── Text shown

Basic Buttercream and Cupcake Piping



There are many ways to sandwich your cakes together or ice cupcakes. Some people use whipped double cream and jam to sandwich, but one of the most common ways to ice cupcakes is to use buttercream. Buttercream can have an assortment of colours and flavours added to enhance the appearance and taste, and can also be used for sandwiching and crumbcoating cakes.

For now, we'll look at basic vanilla buttercream and cupcake piping. I'll go over adding other flavours along with sandwiching and covering cakes later.

To make a basic buttercream, you'll need the following:

Butter (proper butter is best here; rather than margarine/baking spread)
Icing (Confectioners) Sugar
Vanilla extract
Water or Milk

I've found that it usually takes around 200g of butter, and 500g of icing sugar (1 small box of icing sugar - saves weighing it out!) to ice 12 cupcakes. This amount will sandwich and cover a 7" cake easily too.
If you need more or less buttercream, you can adjust the weights to suit. The ratio I use (as per the ingredients above) is 1 butter:2.5 icing sugar. So, 100g of butter needs 250g of icing sugar, 200g of butter needs 500g of icing sugar, 300g of butter needs 750g and so on.
  • Start by weighing your butter and icing sugar to the ratio above.
  • Put the butter into a mixing bowl and beat until pale and fluffy. (Again, a non slip mat and a hand or stand mixer saves arm ache!) 
If you have a not-so-sweet tooth, you can use salted or slightly-salted butter to take the edge off the sweetness of the finished buttercream. I've always had a sweet tooth, so I just get whatever butter is available locally.  
  • Sift in the icing sugar a little at a time and beat until incorporated.  

Icing sugar is very messy and likes to leave a white dusty layer all over your kitchen! It's so fine that it gets everywhere...
If you have a stand mixer, you can cover it with a tea towel to stop the icing sugar flying around as much.
If you're using a hand mixer, look out for a mixing bowl cover with a section for your beaters to go through. Saves loads of mess!

────

What to produce — Write the next part of the buttercream recipe, picking up right after its last sentence.

── Collected data

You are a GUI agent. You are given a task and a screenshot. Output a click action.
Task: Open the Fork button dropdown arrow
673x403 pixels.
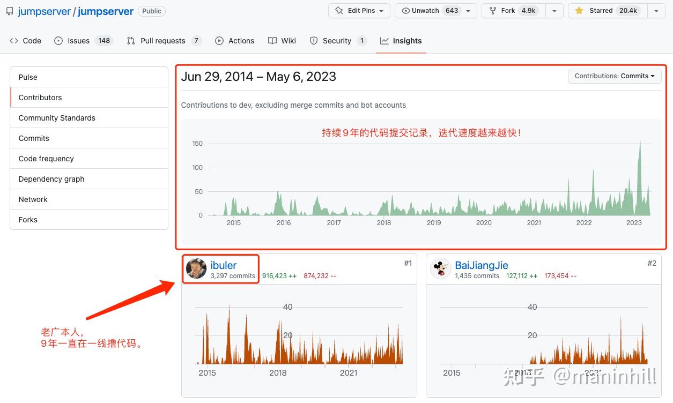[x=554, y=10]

────

In response —
  • The buttercream might start to get a bit thick before you've got all of the icing sugar in. If you've used the 200-500g recipe, add 1 Tsp. of Vanilla extract and 1 Tbsp. of water or milk and beat (Add more if you've got more buttercream).
  •  If it's still a little thick when all of the sugar is in, you can add a little more water or milk to soften it up. You're looking for it to be soft enough to spread or pipe, as it does set and firm up in the fridge. That said, if it's too soft, it won't hold it's shape when piped. If you've gone too far, you can always add a little more icing sugar.
Why water or milk? This depends on preference really: Milk makes it taste a little nicer, but if you use milk, the buttercream will only keep for a couple of days. Water gives a very slightly less creamy taste, but the buttercream will keep for much longer in an airtight container in the fridge. It will need a good beat back to consistency when you want to you use it though!
  • To ice cupcakes, drop a star or rosette nozzle into a piping bag.
Large star and rosette nozzles give the best finish if you're looking for large swirls, but you can start out with small ones too. For the picture on the Welcome post, I used a small star nozzle, and the ones above and below were done using an extra-large rosette nozzle. Most icing bag packs or disposable bags come with basic plastic nozzles which are great to learn to pipe with!
  • Fill the piping bag approximately 1/2 - 2/3 full; and squeeze out any air gaps if you can. This stops breaks in the icing while piping. Twist the filling end to stop any overflow!
  •  Holding the bag in your good hand, and at 90° to the cupcake, pipe from the outside edge and work your way to the middle. Use your free hand to turn the cupcake if you can, but if you're a little wobbly, support the bag with your free hand and put the cupcake on a non slip mat. Piping takes a little getting used to!
  •  When you get to the middle, pipe a little more, then press down and pull the nozzle up and away. You should now have a basic rosette.
  • Repeat for the rest of your cupcakes, pop them in the fridge to firm for half an hour and you're done!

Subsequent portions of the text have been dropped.